Maggie y Delaney sacudieron la cabeza, mirándose. Al echar hacia atrás la cabeza para beber un trago de whisky, ella creyó ver una figura familiar en el largo espejo que se extendía tras la barra. Dejó el vaso bruscamente y se levantó, empujando la mesa y la silla. Miró en la dirección desde la cual pensaba que el espejo había reflejado la imagen.
– ¿Qué pasa, Maggie?
Turner y Delaney la miraron fijamente mientras se estiraba para escudriñar a los parroquianos del bar. ¿Serían figuraciones suyas?
– ¿Maggie?
Miró el espejo de nuevo. La figura de la chaqueta de cuero negro había desaparecido.
– ¿Qué ocurre, Maggie?
– Nada -dijo ella rápidamente-. Estoy bien.
Claro que estaba bien. Buscó con los ojos la puerta del bar. No había ningún hombre con una larga chaqueta de cuero negro.
Se sentó, echando la silla hacia delante, y evitó la mirada de sus compañeros. Ellos parecían haberse acostumbrado a su comportamiento nervioso y errático. Pronto sería como el niño que gritaba «¡que viene el lobo!», y nadie lo creía. Quizá fuera eso precisamente lo que quería él.

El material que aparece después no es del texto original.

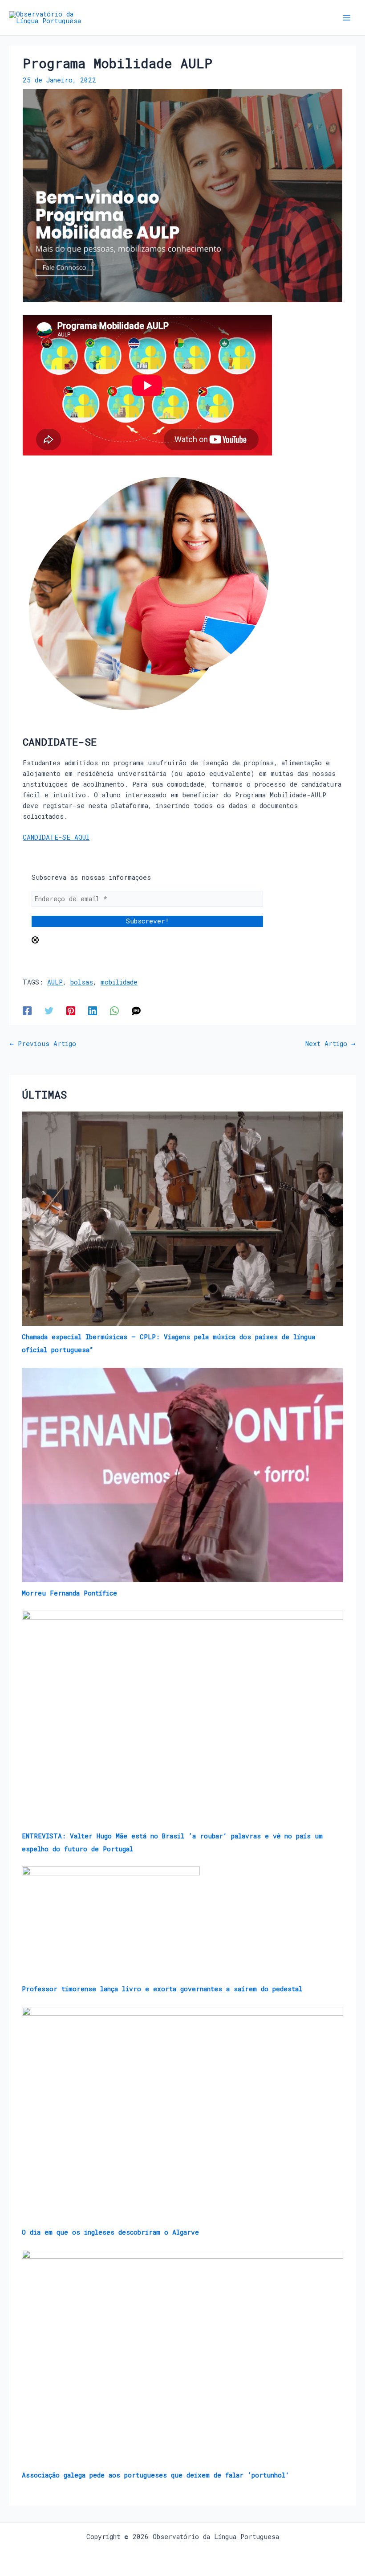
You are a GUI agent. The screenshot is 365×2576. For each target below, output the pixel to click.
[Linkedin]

Agarró su vaso y observó los remolinos del líquido ámbar. ¿Había sido sólo su imaginación? ¿Había visto realmente a Albert Stucky, o estaba perdiendo la cabeza?
Capítulo 16
La esperó en la puerta de atrás. Sabía que saldría por allí cuando al fin decidiera irse. El callejón estaba oscuro. Los altos edificios de ladrillo bloqueaban la luz de la luna. Unas cuantas bombillas peladas brillaban sobre algunas de las puertas traseras. Cubiertas de mugre y rodeadas de polillas, emitían una luz mortecina. Y aun así los ojos le dolían si las miraba fijamente. Se guardó las gafas de sol en el bolsillo de la chaqueta y miró el reloj.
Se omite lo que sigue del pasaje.